##### SUPPLIED RECORDS #####

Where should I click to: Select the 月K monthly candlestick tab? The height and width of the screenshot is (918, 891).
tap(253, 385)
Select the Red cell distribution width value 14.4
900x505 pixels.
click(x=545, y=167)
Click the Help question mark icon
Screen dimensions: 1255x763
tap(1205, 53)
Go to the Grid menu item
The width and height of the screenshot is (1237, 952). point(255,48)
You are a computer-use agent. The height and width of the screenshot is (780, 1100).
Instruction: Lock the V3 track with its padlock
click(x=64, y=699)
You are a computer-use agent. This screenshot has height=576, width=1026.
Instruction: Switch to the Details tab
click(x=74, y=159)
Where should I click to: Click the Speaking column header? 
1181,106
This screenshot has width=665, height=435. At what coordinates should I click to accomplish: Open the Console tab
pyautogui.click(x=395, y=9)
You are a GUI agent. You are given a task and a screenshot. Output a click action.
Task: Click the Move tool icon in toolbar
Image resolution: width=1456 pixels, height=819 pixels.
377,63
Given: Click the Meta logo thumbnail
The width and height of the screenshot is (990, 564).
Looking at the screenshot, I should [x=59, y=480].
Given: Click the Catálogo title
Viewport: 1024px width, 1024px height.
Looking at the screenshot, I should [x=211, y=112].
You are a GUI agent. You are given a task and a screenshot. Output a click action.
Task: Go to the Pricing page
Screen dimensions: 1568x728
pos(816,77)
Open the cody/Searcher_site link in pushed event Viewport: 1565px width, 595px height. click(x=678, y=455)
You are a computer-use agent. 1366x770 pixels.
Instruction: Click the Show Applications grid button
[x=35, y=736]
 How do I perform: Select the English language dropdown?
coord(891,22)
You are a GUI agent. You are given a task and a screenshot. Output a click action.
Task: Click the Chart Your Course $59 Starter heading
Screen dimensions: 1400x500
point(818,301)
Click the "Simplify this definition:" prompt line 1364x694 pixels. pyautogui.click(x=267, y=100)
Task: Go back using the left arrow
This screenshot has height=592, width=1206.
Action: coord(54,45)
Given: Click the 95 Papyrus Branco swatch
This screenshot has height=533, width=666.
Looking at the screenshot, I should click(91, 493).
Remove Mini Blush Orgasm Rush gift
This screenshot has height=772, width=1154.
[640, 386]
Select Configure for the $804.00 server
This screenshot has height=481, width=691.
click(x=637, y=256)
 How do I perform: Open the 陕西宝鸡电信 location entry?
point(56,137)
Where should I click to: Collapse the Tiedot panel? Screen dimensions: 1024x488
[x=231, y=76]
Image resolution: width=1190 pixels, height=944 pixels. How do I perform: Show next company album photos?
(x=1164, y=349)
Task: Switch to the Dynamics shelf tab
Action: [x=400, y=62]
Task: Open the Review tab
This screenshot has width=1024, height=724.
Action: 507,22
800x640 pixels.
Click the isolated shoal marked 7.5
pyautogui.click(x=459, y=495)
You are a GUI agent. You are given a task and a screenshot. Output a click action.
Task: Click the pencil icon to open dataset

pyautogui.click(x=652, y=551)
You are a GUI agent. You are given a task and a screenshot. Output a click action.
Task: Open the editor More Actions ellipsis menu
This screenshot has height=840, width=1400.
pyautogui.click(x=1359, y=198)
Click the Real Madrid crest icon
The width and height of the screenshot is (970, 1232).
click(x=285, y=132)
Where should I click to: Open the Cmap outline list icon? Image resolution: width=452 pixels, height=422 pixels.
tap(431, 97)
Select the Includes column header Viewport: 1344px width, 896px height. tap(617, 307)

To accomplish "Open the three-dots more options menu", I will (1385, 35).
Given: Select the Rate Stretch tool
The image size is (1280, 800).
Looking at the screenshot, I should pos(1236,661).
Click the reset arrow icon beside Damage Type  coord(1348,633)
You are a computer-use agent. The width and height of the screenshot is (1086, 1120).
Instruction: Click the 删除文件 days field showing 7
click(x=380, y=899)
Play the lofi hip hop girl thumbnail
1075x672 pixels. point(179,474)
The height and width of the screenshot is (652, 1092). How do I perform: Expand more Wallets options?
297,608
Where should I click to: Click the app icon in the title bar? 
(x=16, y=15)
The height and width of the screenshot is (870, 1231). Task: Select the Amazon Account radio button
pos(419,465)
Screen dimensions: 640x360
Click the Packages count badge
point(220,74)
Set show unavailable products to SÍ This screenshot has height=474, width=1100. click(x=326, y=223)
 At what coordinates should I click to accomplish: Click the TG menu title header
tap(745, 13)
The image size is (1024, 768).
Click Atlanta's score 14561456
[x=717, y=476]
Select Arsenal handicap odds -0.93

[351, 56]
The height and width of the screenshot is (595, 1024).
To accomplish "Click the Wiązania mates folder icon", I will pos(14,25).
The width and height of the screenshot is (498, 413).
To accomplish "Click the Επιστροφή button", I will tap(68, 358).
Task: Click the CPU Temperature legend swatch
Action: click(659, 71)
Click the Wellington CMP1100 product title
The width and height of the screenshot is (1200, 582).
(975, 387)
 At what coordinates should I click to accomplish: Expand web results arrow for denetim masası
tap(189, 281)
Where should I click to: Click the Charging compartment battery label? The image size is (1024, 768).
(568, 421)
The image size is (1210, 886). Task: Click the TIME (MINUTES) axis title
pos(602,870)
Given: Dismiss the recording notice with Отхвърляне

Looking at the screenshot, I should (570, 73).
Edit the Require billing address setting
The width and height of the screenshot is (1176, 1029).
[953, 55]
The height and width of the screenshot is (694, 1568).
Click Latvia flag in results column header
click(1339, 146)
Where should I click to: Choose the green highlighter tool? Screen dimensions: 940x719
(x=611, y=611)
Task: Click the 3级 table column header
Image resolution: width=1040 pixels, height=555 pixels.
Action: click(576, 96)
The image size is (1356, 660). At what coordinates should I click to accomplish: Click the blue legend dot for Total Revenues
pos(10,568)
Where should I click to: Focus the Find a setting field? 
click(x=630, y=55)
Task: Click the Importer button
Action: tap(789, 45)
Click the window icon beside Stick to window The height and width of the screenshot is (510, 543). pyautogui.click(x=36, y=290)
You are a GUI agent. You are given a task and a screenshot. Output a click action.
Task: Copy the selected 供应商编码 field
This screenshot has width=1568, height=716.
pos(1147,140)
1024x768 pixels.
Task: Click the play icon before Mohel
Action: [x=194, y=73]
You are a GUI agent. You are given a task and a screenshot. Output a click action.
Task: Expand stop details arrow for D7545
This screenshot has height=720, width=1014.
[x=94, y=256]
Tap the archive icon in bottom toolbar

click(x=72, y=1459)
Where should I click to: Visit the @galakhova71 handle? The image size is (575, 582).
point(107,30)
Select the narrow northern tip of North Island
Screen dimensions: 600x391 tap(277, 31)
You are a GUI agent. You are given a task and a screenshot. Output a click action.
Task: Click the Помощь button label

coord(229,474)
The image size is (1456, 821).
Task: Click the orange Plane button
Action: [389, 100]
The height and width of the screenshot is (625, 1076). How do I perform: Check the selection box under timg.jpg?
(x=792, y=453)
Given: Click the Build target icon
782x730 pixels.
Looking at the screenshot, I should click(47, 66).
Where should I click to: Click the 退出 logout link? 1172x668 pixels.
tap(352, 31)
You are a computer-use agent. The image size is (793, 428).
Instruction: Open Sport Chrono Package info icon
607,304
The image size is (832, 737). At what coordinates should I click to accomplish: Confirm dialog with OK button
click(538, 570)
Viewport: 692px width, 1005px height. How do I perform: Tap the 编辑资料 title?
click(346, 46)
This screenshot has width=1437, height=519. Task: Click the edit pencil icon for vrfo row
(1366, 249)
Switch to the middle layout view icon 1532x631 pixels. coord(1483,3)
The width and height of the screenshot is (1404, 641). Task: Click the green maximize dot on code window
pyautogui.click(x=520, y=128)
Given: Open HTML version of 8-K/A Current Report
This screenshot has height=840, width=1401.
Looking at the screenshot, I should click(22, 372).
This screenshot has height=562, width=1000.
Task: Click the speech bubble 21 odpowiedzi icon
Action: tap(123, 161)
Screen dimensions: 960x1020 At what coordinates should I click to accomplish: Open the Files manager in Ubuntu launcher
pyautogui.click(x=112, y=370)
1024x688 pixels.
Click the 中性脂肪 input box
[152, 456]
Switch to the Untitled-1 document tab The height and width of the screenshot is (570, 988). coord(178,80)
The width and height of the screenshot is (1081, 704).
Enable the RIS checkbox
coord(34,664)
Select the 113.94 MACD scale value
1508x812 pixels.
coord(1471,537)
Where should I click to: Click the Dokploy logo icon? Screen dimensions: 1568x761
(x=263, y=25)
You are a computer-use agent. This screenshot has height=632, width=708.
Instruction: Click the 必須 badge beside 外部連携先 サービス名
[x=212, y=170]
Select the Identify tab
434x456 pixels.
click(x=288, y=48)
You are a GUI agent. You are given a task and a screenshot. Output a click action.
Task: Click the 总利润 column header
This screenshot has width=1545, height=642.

#####

=== PROBLEM TO WORK ON ===
Take every line above where "computer" appears and copy it.

=== YOUR RESPONSE ===
You are a computer-use agent. The height and width of the screenshot is (780, 1100).
You are a computer-use agent. This screenshot has height=576, width=1026.
You are a computer-use agent. 1366x770 pixels.
You are a computer-use agent. The width and height of the screenshot is (1086, 1120).
You are a computer-use agent. The image size is (793, 428).
You are a computer-use agent. This screenshot has height=632, width=708.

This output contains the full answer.